• DOCUMENT SEGMENT:
--- --- ---
But what do we do day to day? It feels like we'll have all this extra money! (Thanks to some serious budgeting and cutbacks we're putting about $2000 a month on the debt.) How much should go to long term savings vs short term savings?!

Again, I feel like this next part should be easy, but we've been fighting the debt-monster for so long that I honestly don't know what to do once it's gone...
 
Pat yourself on the back and save save save! Congrats on your hard work. I would put the $5000 in short term and everything else in long term, if you are saving for a house then adjust that to when you think you will purchase it. I you own already I would do as I orginally said. Just my 2 cents everybodies situation is different, but debt free is great anytime!!!:cheer2:
 
Good for you!

My suggestion is simple:

Once your debt is completely gone, open a new savings account in which you put the money you WOULD HAVE paid toward debt. This can be used for non-emergencies, vacations, splurges, etc. You are now paying yourself instead of creditors, and you will have the option and freedom to be more generous.
 
Okay, this probably sounds like a very silly question, but we're getting there. Barring a disaster, we'll be debt free in the next few months. Come the summer we'll have an emergency fund of $5000 built up and we're planning on keeping $1000 float in the checking account (so using credit never becomes necessary). At some point in the future (hopefully a long time away) there will be an inheritance that will go directly into long term savings.
--- --- ---
• EXCERPTED DATA:
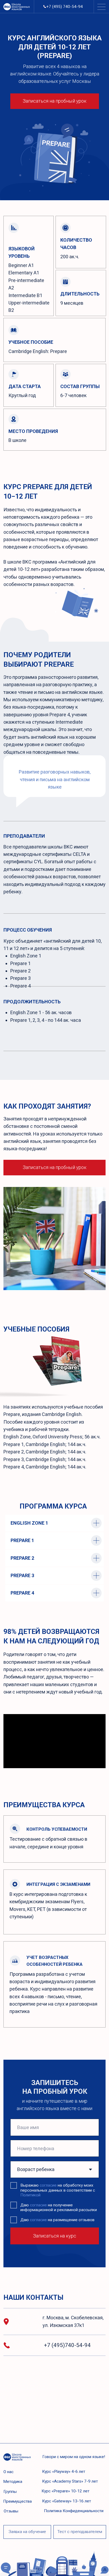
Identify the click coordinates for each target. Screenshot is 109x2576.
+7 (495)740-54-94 (67, 2345)
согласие (48, 2185)
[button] (27, 2532)
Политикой (30, 2195)
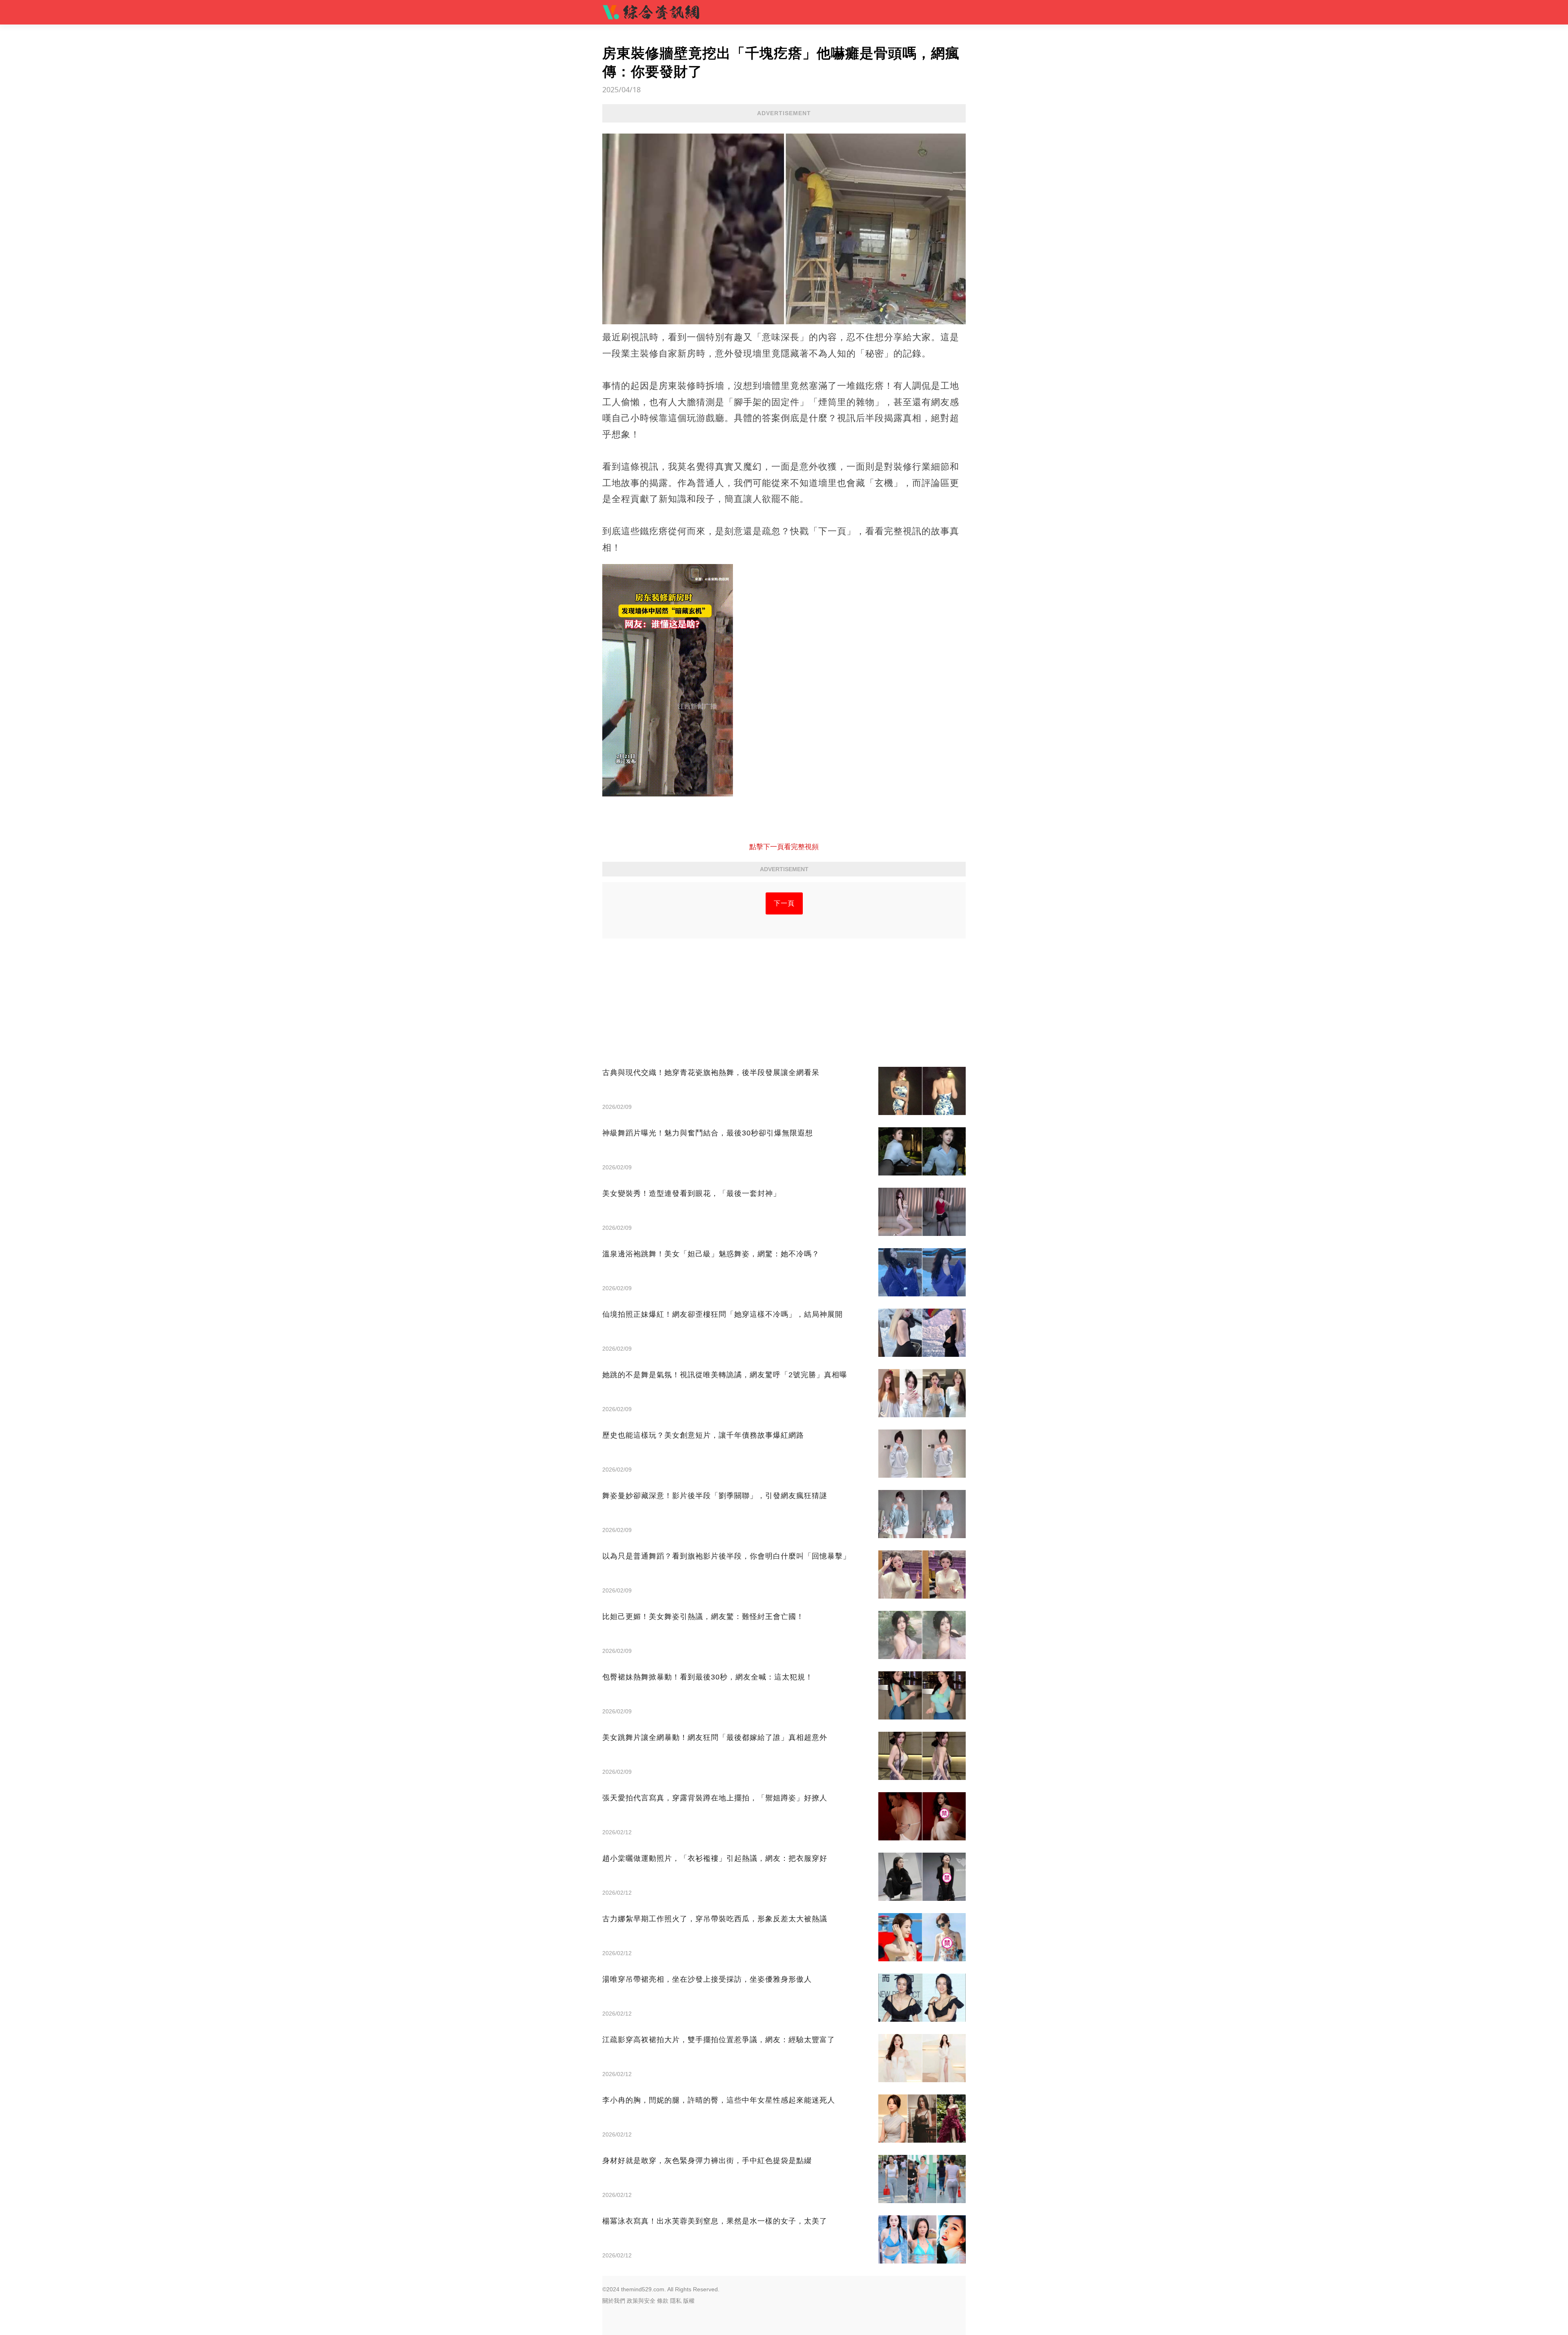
--- --- ---
• TO-DO LIST:
1. Reproduce everything from "My suggestion is" down to "long term savings." in the discussion about saving once debt is paid off.
2. Summarize the discussion about saving once debt is paid off in two sentences.

• RESPONSES PER TASK:
1.
My suggestion is simple:

Once your debt is completely gone, open a new savings account in which you put the money you WOULD HAVE paid toward debt. This can be used for non-emergencies, vacations, splurges, etc. You are now paying yourself instead of creditors, and you will have the option and freedom to be more generous.
 
Okay, this probably sounds like a very silly question, but we're getting there. Barring a disaster, we'll be debt free in the next few months. Come the summer we'll have an emergency fund of $5000 built up and we're planning on keeping $1000 float in the checking account (so using credit never becomes necessary). At some point in the future (hopefully a long time away) there will be an inheritance that will go directly into long term savings.

2. The writers say they are putting about $2000 a month toward debt and ask how to split their money between long-term and short-term savings once it is gone. Replies congratulate them: one suggests putting the $5000 in short-term savings and the rest in long-term savings, and another suggests opening a new savings account for the money that would have gone to debt, to use for things like vacations and splurges.